Hmmm... I'm not sure what you mean?
 
  • #164
Gokul43201 said:
I think when people say things like "failure to self-regulate" they mean failure to prevent large-scale instabilities from existing. I have yet to see a paper that proves that large scale instabilities are incompatible with a free market (and this is not for lack of searching). In whatever papers I have read, they freely adopt models that do permit instability, the most common being the approximation of a damped, driven oscillator, which we know is unstable a large range of parameter space. If you have a reference for a proof of the above conjecture, I'd love to see it.

I like the philosophy of Libertarianism. It would be a pleasantly welcome surprise to find that it also produces high mathematical stability. I think it wouldn't be very nice to have socio-politico-economic systems that have a lot of unpredictable (or hard-to-predict - which they all are, unless you're a Hari Seldon) instabilities.

the usual proof of the efficiency of unregulated markets is Pareto efficiency ( http://en.wikipedia.org/wiki/Fundamental_theorems_of_welfare_economics ) which is based upon assumptions that are challenged by critics - "perfect information" being one example.

But this approach suffers from its obsession with equilibrium and simplifying assumptions (usually done so closed-form equations can be constructed).

A more interesting example arguing against the stability of unregulated financial markets (and applicable to the financial crisis) is here:


ABSTRACT: Dr. Stefan Thurner’s report analyses the development, buildup and unfolding of financial market crashes using a dynamic agent based model. The model simulates relevant conditions under which agents behave in financial markets and allows one to see how excessive leverage (the use of credit for speculative investments) is a prime source of vulnerability and can act as the catalyst for a crash. The model demonstrates how crashes result as a consequence of synchronization effects of the different actors in financial markets. The report concludes with recommendations, most notably the need for radical improvements in the transparency of creditor- debtor relationships between financial market participants, which would reduce the chance of synchronization.

http://www.oecd.org/dataoecd/57/61/46890029.pdf
 
  • #165
BWV said:
Yes, but a Hayekian rather than a Rothbardian one

(i.e. pragmatic & utilitarian arguments for free markets vs. rights-based ones)

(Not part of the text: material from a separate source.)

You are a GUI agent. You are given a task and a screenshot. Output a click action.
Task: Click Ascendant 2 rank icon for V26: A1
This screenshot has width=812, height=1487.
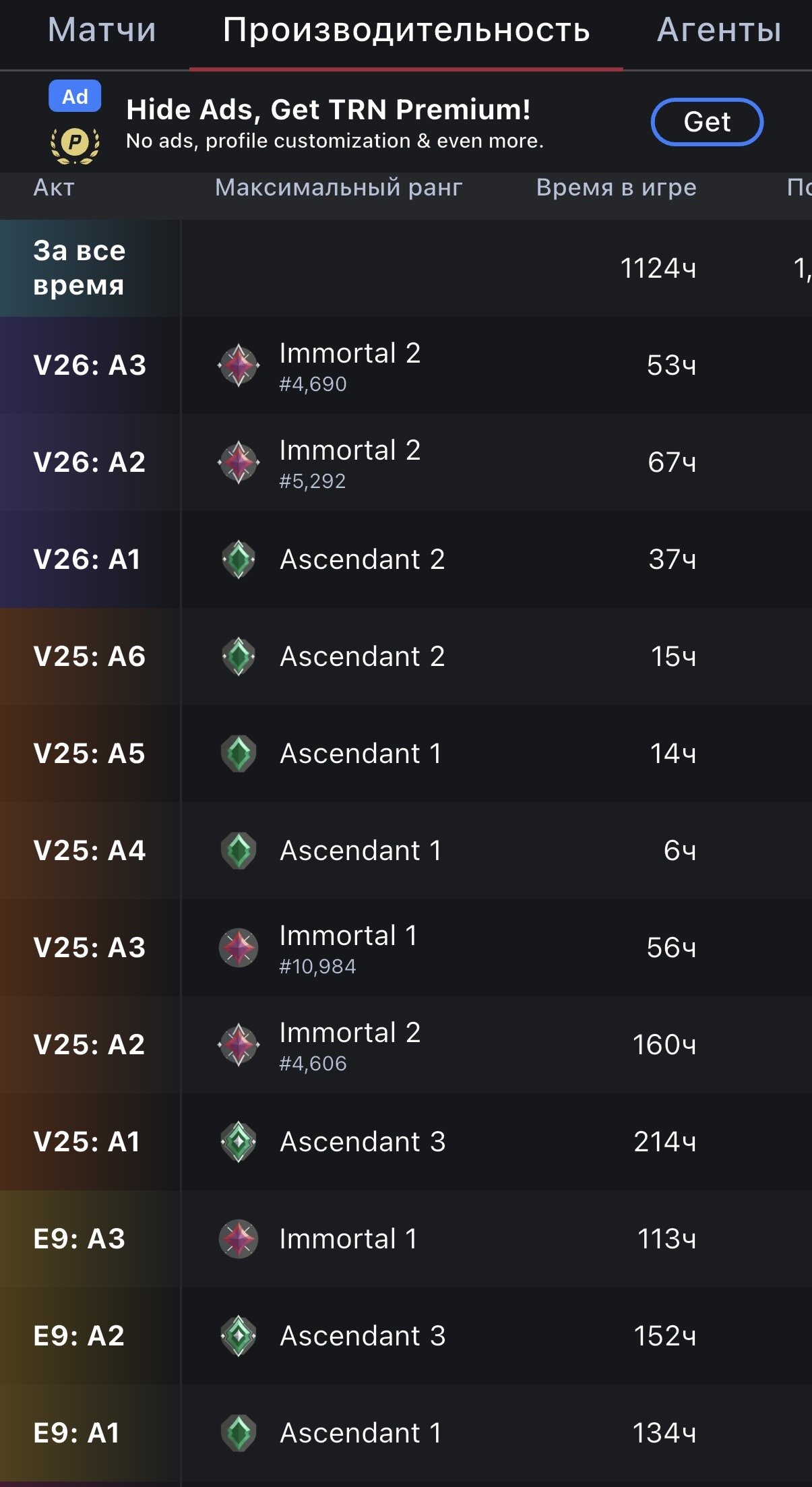pyautogui.click(x=239, y=559)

with the caveat that leverage in the financial system does need to be monitored and regulated
BWV said:
rights are not a crock, the right to own property or the fruits of one's labor is as fundamental as freedom of speech or religion...
I'm sure you must realize that the caveat in your first post contradicts the right to own the fruits of one's labor in the next. The property being used as "leverage" is the fruit of a person's labor, presumably transferred via voluntary transactions, while the "regulator" is (presumably) a third party (government) that never received any ownership rights to the property from its owner(s).
 
  • #166
Al68 said:
I'm sure you must realize that the caveat in your first post contradicts the right to own the fruits of one's labor in the next. The property being used as "leverage" is the fruit of a person's labor, presumably transferred via voluntary transactions, while the "regulator" is (presumably) a third party (government) that never received any ownership rights to the property from its owner(s).


No, its a matter of degree. Hayek, for example, did not oppose reasonable social safety nets supported by taxes which a Rothbardian would as a matter of rights.
 
  • #167
BWV said:
No, its a matter of degree. Hayek, for example, did not oppose reasonable social safety nets supported by taxes which a Rothbardian would as a matter of rights.
Of course it's a matter of degree, but perhaps I should have said that that caveat contradicts an absolute right to own the fruits of one's labor, not necessarily a partial right to it.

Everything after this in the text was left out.